Keeping on top of shifting market trends is essential for any business, but Buchan believes it may be easier for independent operators to bounce back from a delayed reaction. "A non-franchise business may be quicker to turnaround because the operators might be more connected to the customers," she says. "In a non-franchise business, it's your own money that's on the line as an owner, whereas with a franchised business it's the franchisees' money that is at risk and so the imperative for re-inventing may not be quite as compelling or urgent." Some franchisees are also extremely resistant to change, notes Buchan, who previously worked as a commercial lawyer advising franchisors, franchisees and shopping centre owners.
While the desire to franchise remains strong on home turf, many Australian businesses are now eyeing off China and other parts of Asia as a potentially lucrative market. Terry believes this is due to many factors including the sheer size of China's population, the entrepreneurial culture, growing middle class, increased urbanisation and interest in standardised quality. But he also warns that in spite of the enthusiasm with which parts of Asia have embraced franchising, it is by no means a market for the smaller, younger franchise systems. Companies looking to franchise in China, for example,will have to cope with unfamiliar cultural, social and regulatory restraints, as well as a different legal system and language, he points out.

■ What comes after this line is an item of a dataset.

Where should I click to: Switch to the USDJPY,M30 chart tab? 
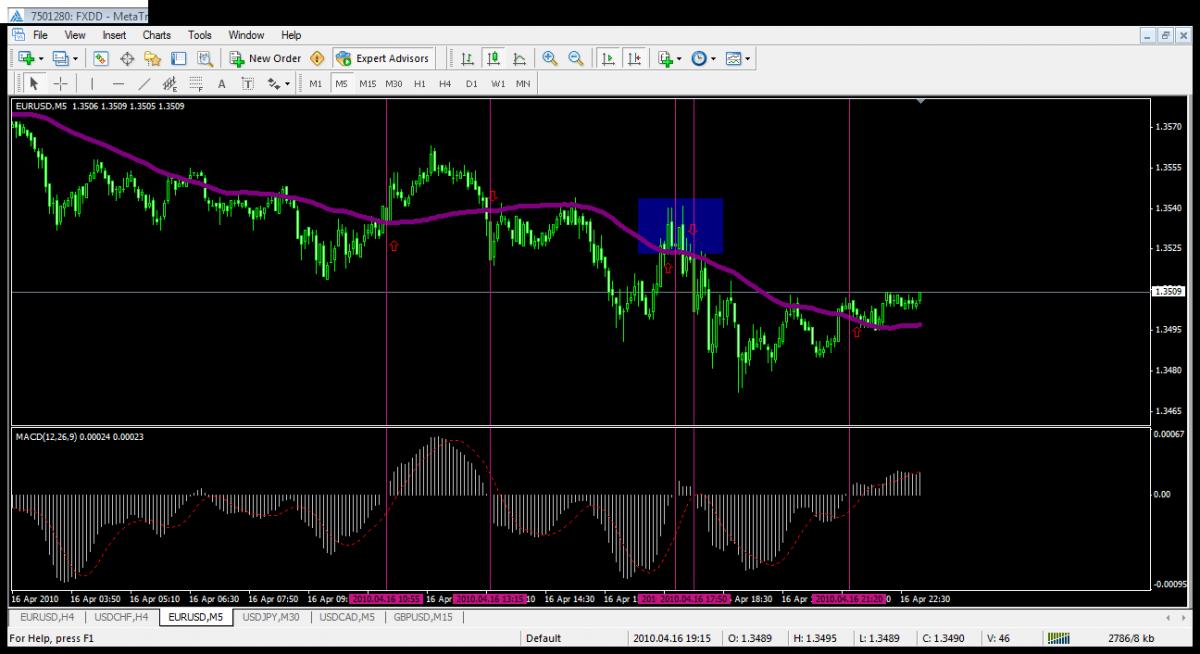tap(270, 618)
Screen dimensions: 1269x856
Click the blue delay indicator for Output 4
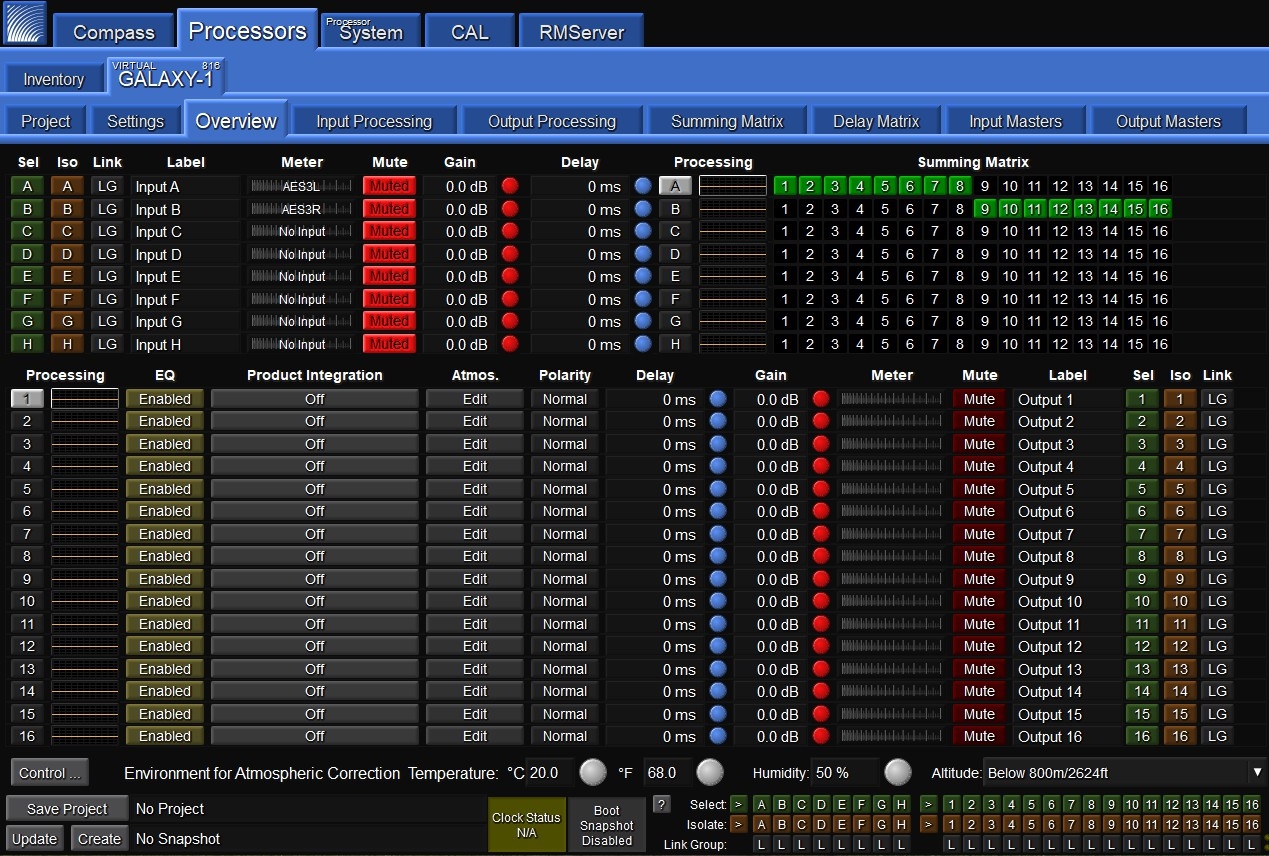click(717, 466)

"Franchising isn't any guarantee of success, franchising works because someone can license a proven brand, system, product, training and support. From the franchisor side what you would expect to see is not someone who is franchising an idea or concept but a successful business with a proven model that can be replicated in other places under other managers through a series of other outlets. What a franchisor is really selling is the experience that the franchisor has gained in operating a business," Terry concludes.
This article has been re-posted by permission of the Australian School of Business to Blue MauMau. This was written and first published in Knowledge@ASB. Read more articles that give insights into business there.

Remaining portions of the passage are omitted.